On Sun, 25 Mar 2007 09:00:36 -0600, Omelet
wrote:


Then why are you asking about pillbug control? ;-)


I'm not. I asked if anything would repell them. We didn't have a big
problem with them up in New York.

Ooh, you are killing something! (sorry, could not resist)


A plant is not a sentient being, though a sentient being can live in a
plant. Still then, you are not killing the sentient being, it's in
one of the hell realms.


That's a matter of opinion... :-)
Many people talk to their plants, and experiments have shown that they
seem to respond to both that and music.



I suspect that the passiflora is not getting enough nitrogen... but I'm
still going to use BT this year. At least it's organic.

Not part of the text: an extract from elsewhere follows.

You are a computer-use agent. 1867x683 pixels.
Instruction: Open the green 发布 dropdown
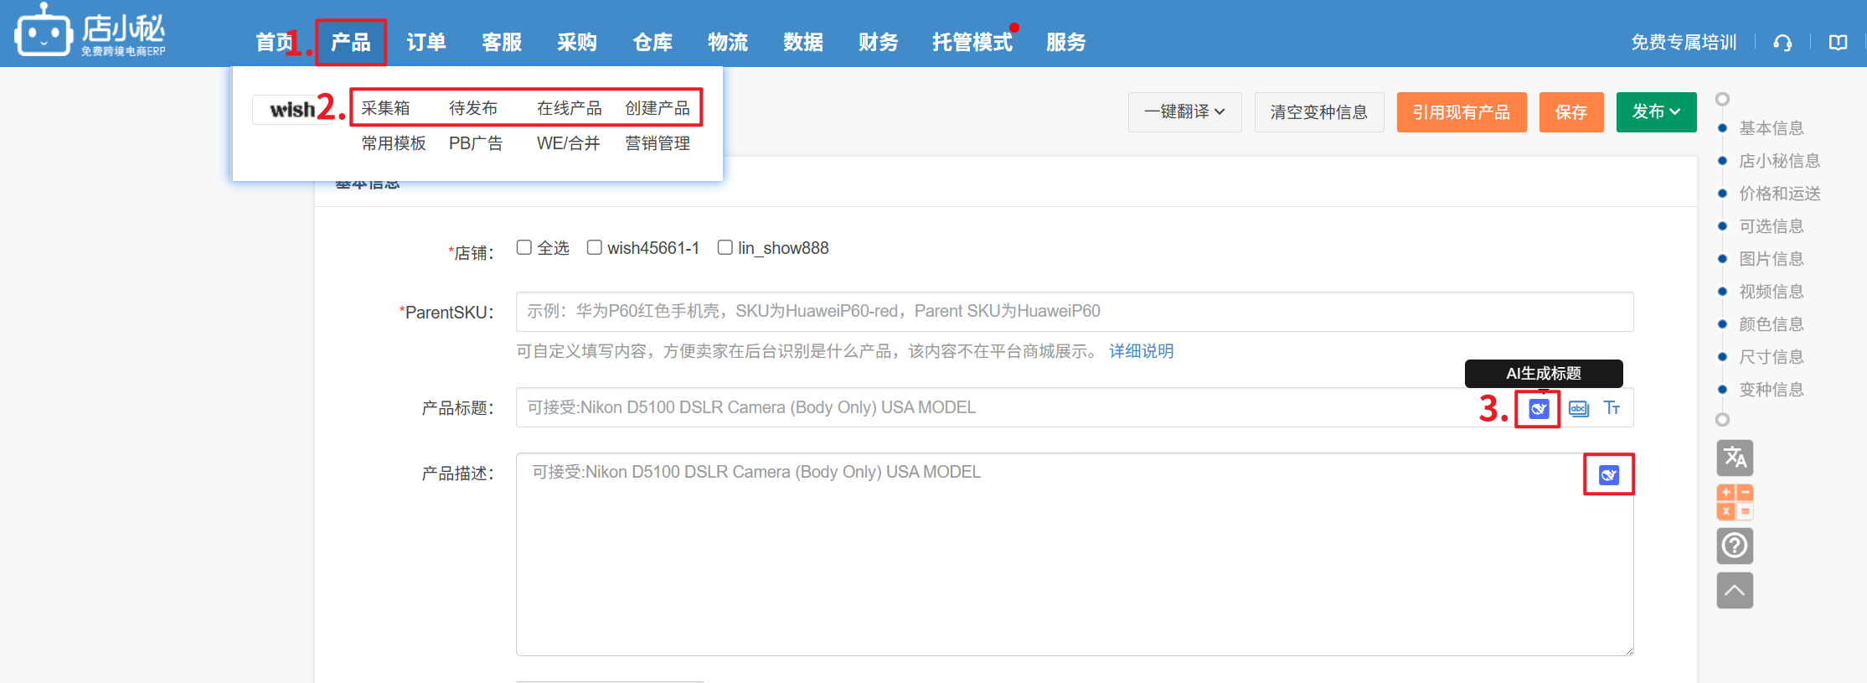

It's organic, but still a pesticide and still killing with intention.
I'm not saying you are any less than me because you choose to kill
anything, I'm simply expressing that I do not intentionally kill
anything and Bt, though very tempting, especially on my Mountain
Laurels, is out of the question.


At least it's selective... unlike Sevin which will kill any insect it
touches. I truly value my yard spiders!

The caterpillars last year did not just defoliate my plant once, it was
all year. I hand-picked a LOT of them off. One small new vine did not
survive.

I have a choice. Caterpillars temporarily that will finally kill their
food source, or an attempt to get a large, healthy vine established that
next year's crop of butterflies can eat at will...


I've found a local bat roost and am planning to pick up some of the
composted guano from that site for a lot of this years plants.

Cheers!


Yes, we do that too. Wear a mask and gloves and be very careful.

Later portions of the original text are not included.